Strategic Grain Reserves in Africa

Open Access | CC-BY-4.0

Strategic Grain Reserves in Africa

Strategic grain reserves—also called emergency food reserves or food security reserves—have received considerable attention following the global food crisis of 2007–08. Various models for holding reserves have been discussed at such high-level forums as the G-8 Summit and have been studied by the New Economic Partnership for African Development (NEPAD) and other regional economic organizations. By early 2009, countries that already had such programs scaled up their existing reserves, while countries that had dismantled such policies began a discussion about re-instituting them.

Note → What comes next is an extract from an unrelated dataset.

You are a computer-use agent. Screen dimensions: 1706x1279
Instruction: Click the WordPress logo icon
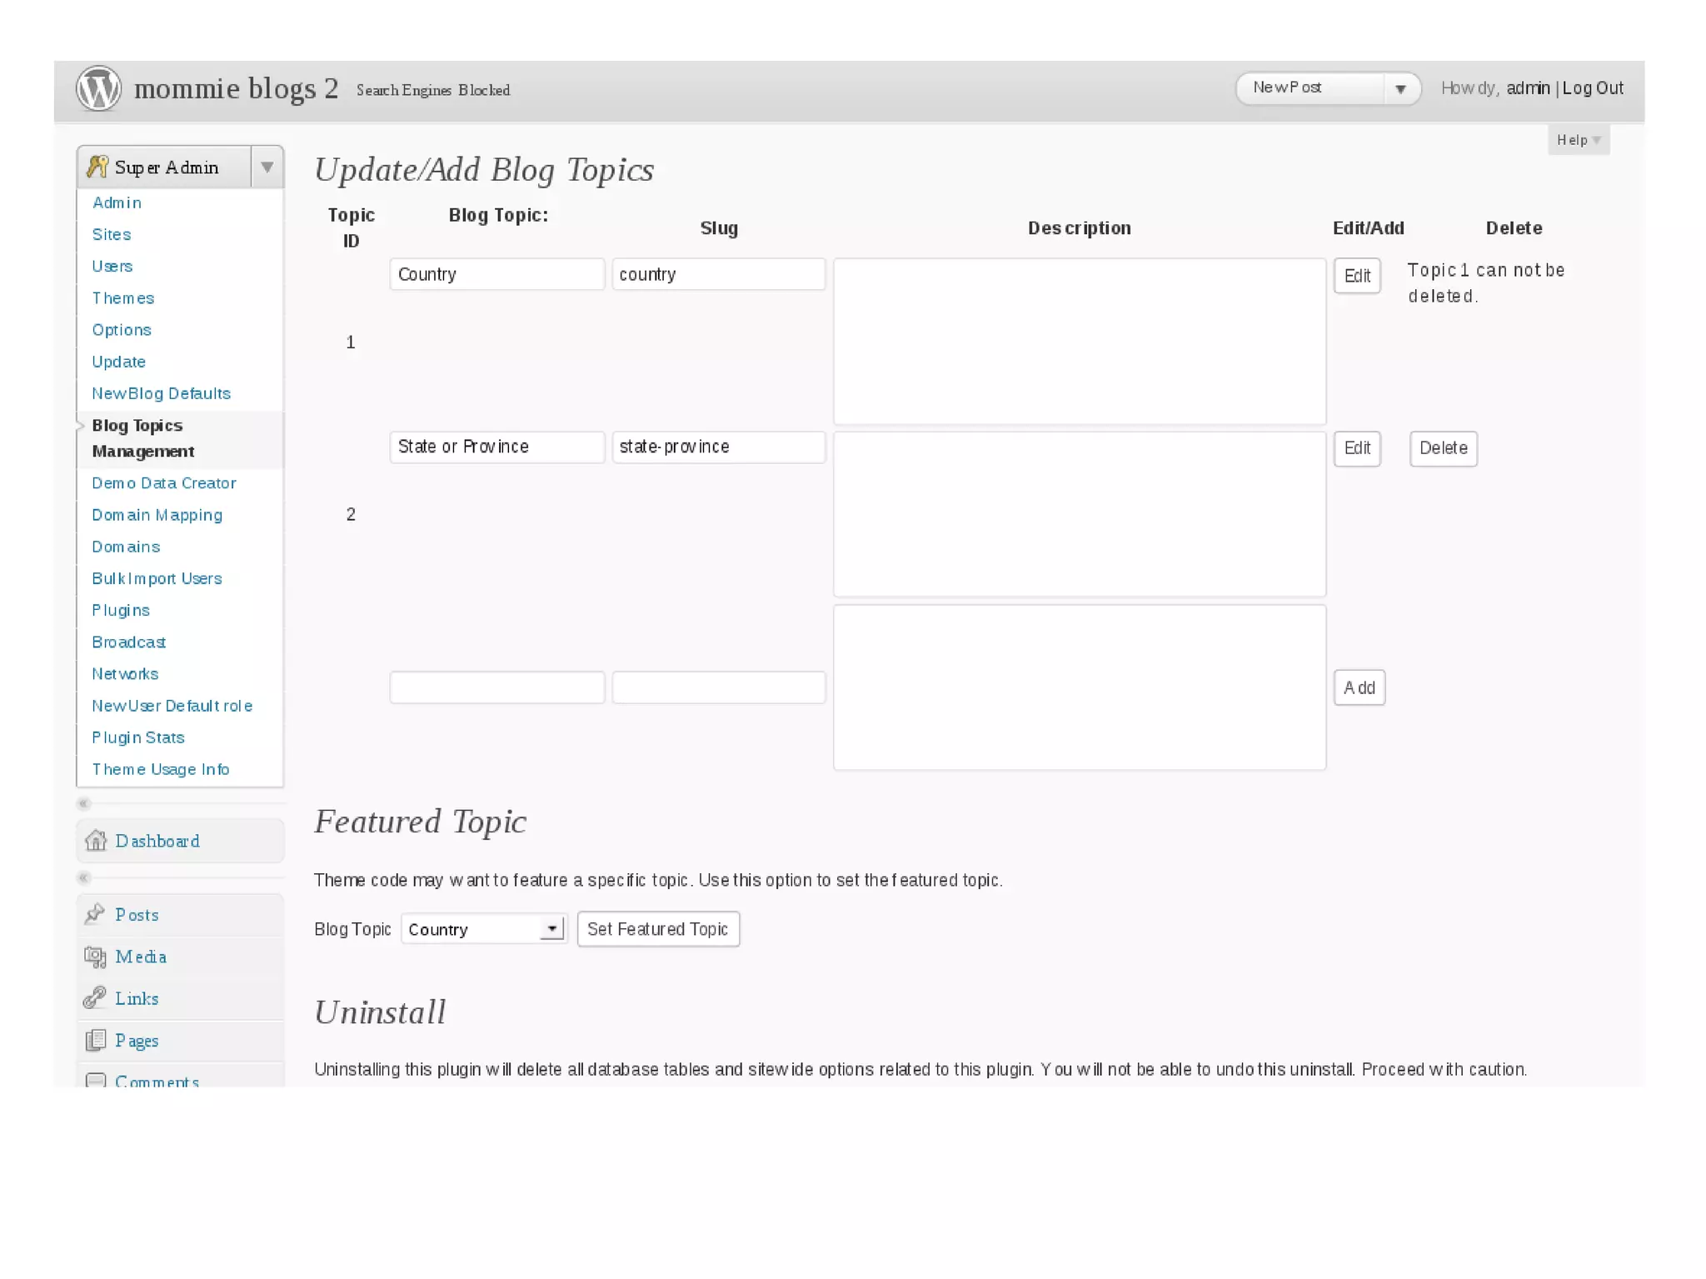(98, 88)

In late 2009, IFPRI launched a set of four country case studies in Africa (Ethiopia, Kenya, Malawi, and Mali). All of these countries already had a strategic food reserve in place; the case studies provided important insights into the policy rationale and these reserves’ past performance, as well as implications for scaling up the various programs. Four broad messages emerge from the study:

  1. A strategic reserve is not the same as a food stock held by a marketing board/parastatals: Enforcing a floor price and ceiling price by marketing boards or parastatals has always involved holding physical stocks of grain. Strategic grain reserves are different from such stocks. In fact, the strategic reserve was introduced in many countries because marketing boards failed to address shocks, such as the prolonged droughts in the countries of Sahel region.
  2. Institutional design, stock level, and integration with social safety net are the keys to success: Operational performance with respect to benefits and costs of strategic reserves vary widely across countries. The costs of holding a metric ton of food varied from US$ 20 to US$ 46 in these countries. Our studies argue that this is largely attributable to varying institutional designs, stock determinations, and linkages with the social safety nets and emergency programs.
  3. Increasing stock level can potentially have large negative consequences: Increasing stock levels in the absence of the right institutional designs, optimal stocks, and integration with the safety nets can depress market prices and increase subsidy bills. This study estimates that prices can be depressed by 10–40 percent depending on stock size, rotation mechanism, and storage locations.
  4. Food-based safety nets can generate demand and support local markets: In all of the four case countries, social safety nets programs are much smaller than needed. The study demonstrates that scaling up social safety nets, such as school feeding or food for education programs, can generate local demand, which under certain conditions can boost production and contribute towards smallholders’ income.

This study is funded by the Bill and Melinda Gates Foundation. These notes are based on the draft technical report. This report has not yet been peer reviewed.